The ovaries are stimulated artificially using reproductive hormones. For example FSH – a follicle-stimulating hormone, which, as the name implies, stimulates follicles.
The naturally producing FSH in a female’s body stimulates only one egg a month(rarely two), ovarian stimulation by FSH injection is needed to make sure as many eggs are matured as possible, this is necessary to increase the chance of successful conception.
The goal is to have at least 4 growing eggs at a particular IVF cycle, but it can even be up to 20.
This stage of IVF lasts about 12-14 days and it does involve a lot of needles, as the patient needs to inject hormones daily. At the end of this stage, another hormone – hCG (human chorionic gonadotropin) sometimes referred to as the “trigger shot” is used to complete follicular maturation before its retrieving.
Noteworthy to mention, it’s a common practice for doctors to prescribe oral contraceptive pills for some time before starting ovarian stimulation, the purpose for this is to help synchronize the follicles so that they grow at the same rate.

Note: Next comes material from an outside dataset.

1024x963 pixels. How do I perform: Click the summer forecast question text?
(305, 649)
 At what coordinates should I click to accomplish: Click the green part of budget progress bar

Matured eggs are then retrieved from the body, just before the ovulation occurs. The procedure is done with an aspirating needle that is guided by an ultrasound.
It is a 15-30 minutes long, invasive procedure, although the woman feels nothing because it is typically done under general anesthesia.
After the retrieval procedure females are mostly put on another hormone – progesterone, for 2 weeks to get the organism ready for probable implantation. During this time all a patient can do is cross-fingers and wait for pregnancy results.
In this stage, the male sperm comes into play. The retrieved eggs are processed and “cleaned” and ready for fertilization, there 2 main mechanisms of fertilization.
a) In the first, more common way – spermatozoids and eggs are left in laboratory dishes, for 20-24 hours set at 37 degrees, to fertilize on their own. During this process, only one, of the many spermatozoids, will penetrate the outer layer of the egg and achieve fertilization.
b) ICSI – Intracytoplasmic sperm injection – is mostly used when there is a problem with sperm quality and it has difficulty fertilizing the egg on its own. ICSI procedure involves injecting single selected sperm into an egg using a special needle product of successful fertilization is an Embryo.
5) Embryo transfer
One of the final stages of the IVF cycle. Here the embryo is transferred into the mother’s or surrogate’s uterine cavity through a thin flexible tube for implantation.
Most of the time 2 embryos are transferred but lately, doctors recommend only transferring one and freezing others, to reduce the risk of multiple pregnancies, since more babies=more pregnancy complications.
Unfortunately, the Success of IVF does not depend entirely on the doctor or the process of treatment, but on the patient and the so-called “non-modifiable” risk factors.
For example, the rate of IVF success decreases as the age of females increases, the quality of eggs in the ovary is tightly tied to maternal age. In that case, considering egg donors might be advisable.
Risk factors for low success rate are also: female reproductive tract anatomical defects, male infertility, unhealthy lifestyle, and so on. The more risk factors there are, the more cycles will probably be needed.
The best odds for success come from repeated treatment cycles. Needless to say, patients during this journey need considerable financial, physical, and emotional support.
As it’s an incredibly difficult decision to make it requires frequent consults with health care professionals.